WASHINGTON D.C.: Iran’s persecution of political dissidents has been well documented. But the popular conception of the “Iranian people” tends to privilege the grievances of Shiite Muslims and Persian speakers over those of ethnic minorities. Prominence is invariably given to events in Tehran and other urban areas at the expense of happenings in remote provinces.

Overall, non-Persian ethnic groups in Iran make up around 50 percent of the population, yet they are overwhelmingly marginalized.

In recent years, the regime in Tehran and its enablers in the West have assiduously pushed the narrative that the US is the oppressor and the “Iranian people” are the victim. But frequently the narrative is punctured when protests by Iran’s oppressed ethnic minorities spin out of control, such as the violent clashes that recently rocked the country’s impoverished southeast.

Several rights groups reported in a joint statement that authorities shut down the mobile data network in Sistan and Balochistan province, calling the disruptions an apparent “tool to conceal” the government’s harsh crackdown on protests convulsing the area.
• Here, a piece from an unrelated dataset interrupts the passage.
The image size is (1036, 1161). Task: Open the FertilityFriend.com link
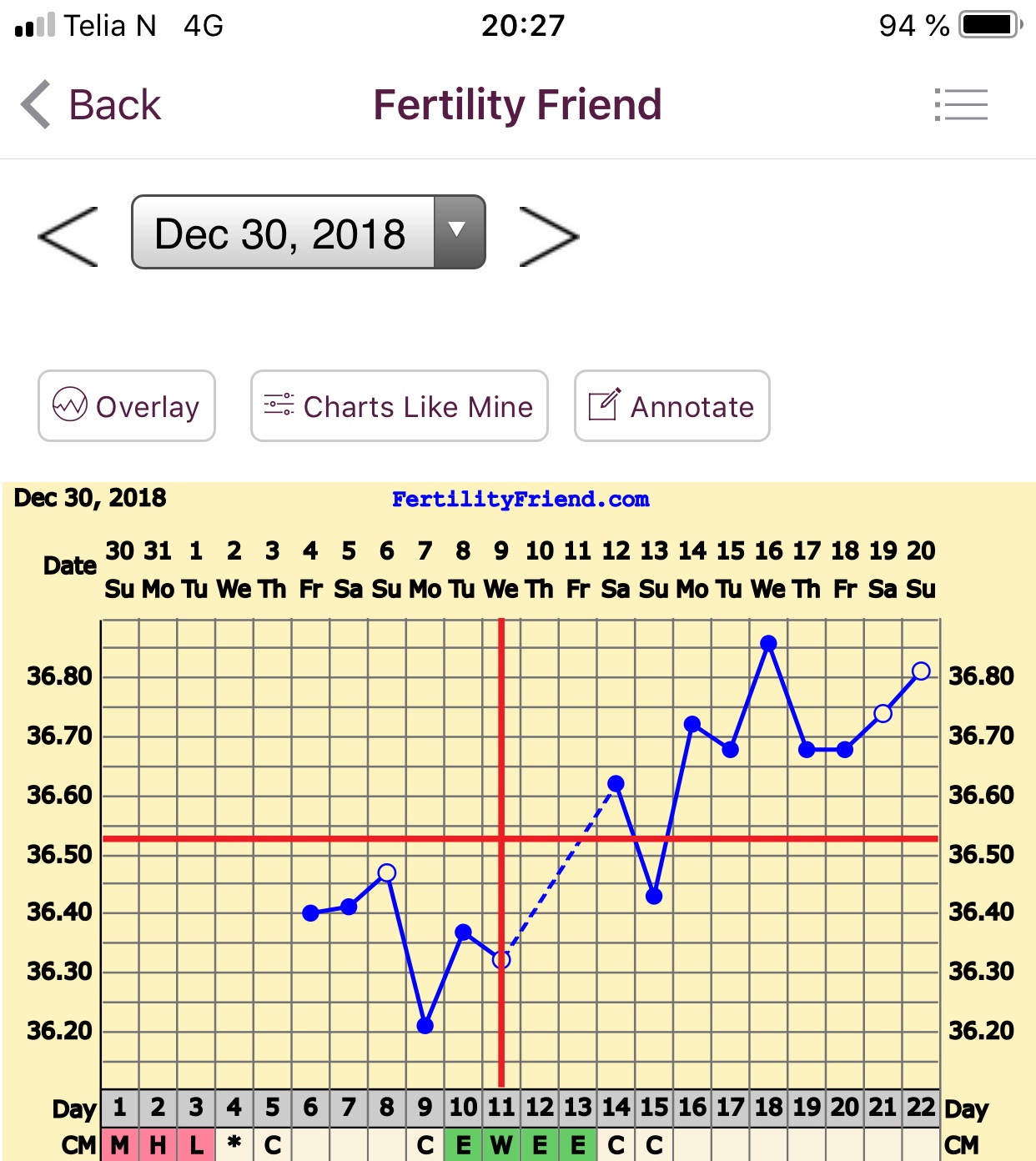click(x=521, y=500)
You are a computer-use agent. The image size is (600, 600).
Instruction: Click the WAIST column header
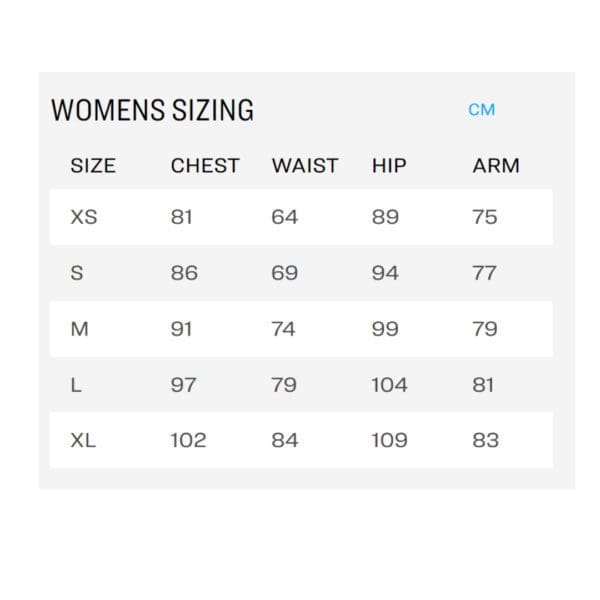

Outraged over the shootings of fuel smugglers trying to cross back into Iran from Pakistan, local people had attacked the district governor’s office and stormed two police stations in the city of Saravan.

A low-level insurgency in Sistan and Balochistan involves several militant groups, including those demanding more autonomy for the region. The relationship between its predominantly Sunni Baloch residents and Iran’s Shiite theocracy has long been tense.

Since the Islamic Revolution of 1979, ethnic Kurds, Arabs and Balochis have faced particularly harsh crackdowns by regime security forces. Consequently, more than 40 years on, provinces such as Khuzestan, Kurdistan and Sistan and Balochistan remain some of the most unstable and least developed parts of Iran.




Provinces such as Khuzestan, Kurdistan and Sistan and Balochistan remain some of the most unstable and least developed parts of Iran. (AFP)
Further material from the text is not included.